Microsoft подтвердила Forbes, что по судебному приказу может передавать ФБР ключи восстановления BitLocker. Это не слух и не домыслы из соцсетей: факт следует из материалов дела и из комментария компании. При этом важная деталь, которую теряют многие заголовки, звучит так: Microsoft может помочь только тогда, когда ключ восстановления оказался в ее облаке. Если ключ туда не загружался, передавать просто нечего.
Поводом для обсуждения стало расследование на Гуаме. Федеральные агенты искали доказательства по делу о хищениях в рамках программы Pandemic Unemployment Assistance. На трех ноутбуках был включен BitLocker, и ФБР запросило у Microsoft ключи восстановления. По документам дела, Microsoft передала ключи 10 февраля 2025 года, после чего следователи получили доступ к данным на устройствах. Это один из первых публично известных случаев, когда такой запрос был выполнен.
Когда Microsoft может выдать ключ, а когда нет
BitLocker сам по себе не делает облако обязательным. Вопрос в том, где хранится ключ восстановления.
Если вы используете учетную запись Microsoft и шифрование устройства включено автоматически, ключ часто сохраняется в аккаунте. Именно в этом случае Microsoft может предоставить его по судебному приказу. Пользователь сам может увидеть такие ключи через страницу aka.ms/myrecoverykey, войдя в свой аккаунт.
Если же ключ хранится физически, на флешке или на распечатке, то Microsoft его не имеет. То же самое, если ключ сохранен локально и не выгружался в облако. В корпоративной среде есть третий вариант: ключи могут храниться в Azure AD организации, то есть доступ к ним контролирует уже не Microsoft как сервис для частных лиц, а администраторы вашей компании, но по судебному запросу этот контур тоже может быть задействован.
В этом и заключается главная развилка. Утверждение Microsoft по сути простое: компания выполняет судебный приказ, если ключ у нее есть. И это не равно тому, что Microsoft хранит ключи всех пользователей.
Представитель Microsoft Чарльз Чемберлейн в комментарии Forbes сформулировал позицию так.

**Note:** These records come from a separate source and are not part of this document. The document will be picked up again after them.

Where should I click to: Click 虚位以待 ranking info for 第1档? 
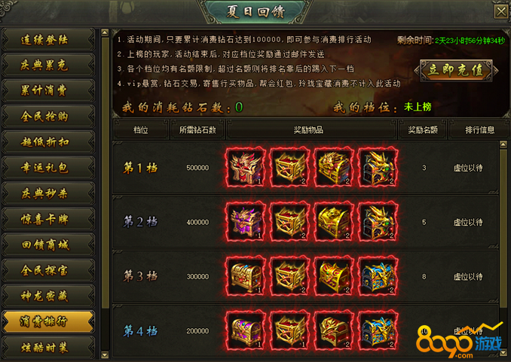(468, 168)
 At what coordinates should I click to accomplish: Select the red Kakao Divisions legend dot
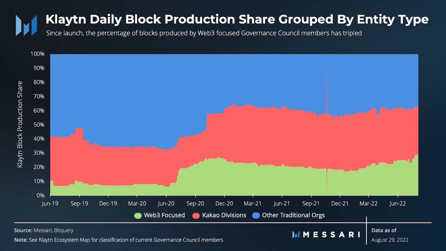click(x=196, y=216)
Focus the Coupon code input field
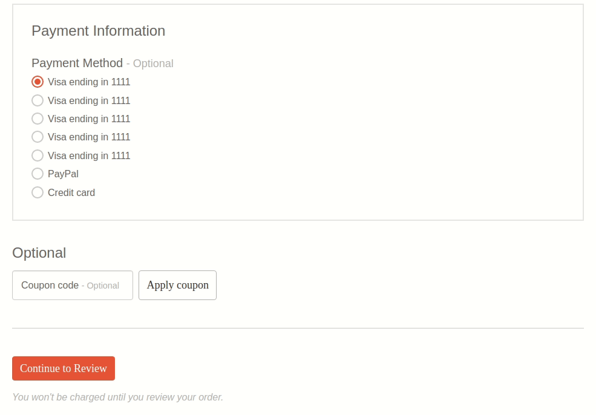Image resolution: width=596 pixels, height=415 pixels. point(73,286)
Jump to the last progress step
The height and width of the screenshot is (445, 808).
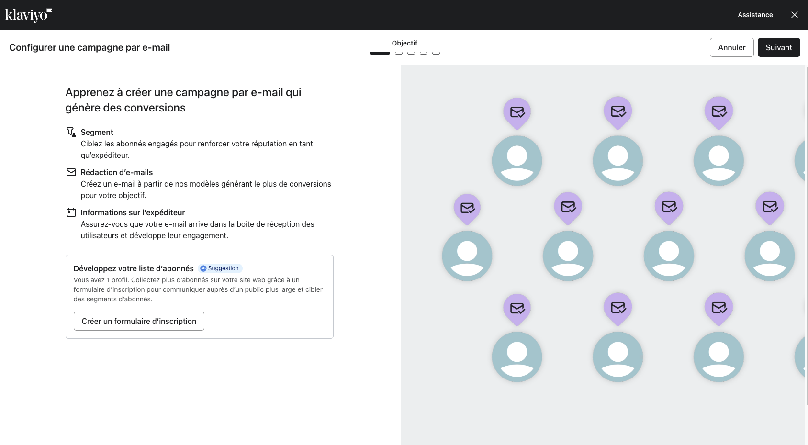[x=436, y=53]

Microsoft предоставит ключи восстановления BitLocker при наличии действительного судебного приказа. Восстановление ключа удобно, но несет риск нежелательного доступа, и пользователи лучше всех способны решить, как управлять своими ключами.

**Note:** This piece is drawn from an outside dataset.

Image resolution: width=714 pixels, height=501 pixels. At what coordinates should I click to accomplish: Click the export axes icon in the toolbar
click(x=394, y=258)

Компания также утверждает, что получает около 20 запросов в год от ФБР на ключи BitLocker, но большинство запросов невозможно выполнить, потому что ключи не были загружены в облако. Это как раз тот момент, который стоит держать в голове, прежде чем делать выводы о тотальном доступе к шифрованию.
Для обычного пользователя эта история не про слабость BitLocker как криптографии. Это про модель использования. Шифрование защищает данные, пока ключ находится под вашим контролем. Если ключ лежит в облаке, появляется юридический путь, по которому доступ к нему может получить правоохранительный орган. Microsoft подчеркивает, что речь идет только о судебном приказе, а не о запросе по телефону.Есть и технический нюанс, который объясняет, почему BitLocker вообще запрашивает ключ. Экран восстановления часто появляется, когда система видит изменение условий загрузки. Например, если отключен Secure Boot. Сообщение на экране восстановления в таких случаях прямо говорит, что ключ нужен, потому что Secure Boot был отключен. Это нормальный механизм защиты от подмены загрузки, но он означает, что при физическом доступе к устройству вероятность попадания в режим восстановления выше.
Отдельный вопрос, который часто задают пользователи: можно ли уменьшить зависимость от облачного хранения ключа. Здесь ответ практический. Если вы хотите, чтобы ключ не оказался в облаке, его нужно хранить физически и не сохранять в учетной записи Microsoft. Это может быть флешка или распечатка, но с понятным риском: потеряли ключ и восстановить доступ будет сложнее. Для некоторых сценариев добавляют еще один уровень защиты, например требование PIN при включении, чтобы даже при наличии ключа восстановления доступ к диску не превращался в одну кнопку.
В комментариях к истории звучит и политическая критика. Сенатор Рон Вайден заявил:
Технологические компании не должны строить продукты так, чтобы шифрование можно было обойти втайне от пользователя, и что доступ к ключам дает правоохранителям полный доступ к цифровой информации человека. Это не юридический факт, а оценка, но она хорошо показывает, почему тема вызывает эмоциональную реакцию.
Скандал не в том, что BitLocker сломан. Скандал в том, что многие пользователи не знают, где хранится их ключ восстановления. Пока ключ у вас, облако не помогает следователям. Но если он оказался в аккаунте Microsoft, появляется возможность законного доступа по судебному приказу. И это уже не вопрос криптографии, а вопрос настроек, привычек и понимания, как именно устроена защита на вашем устройстве.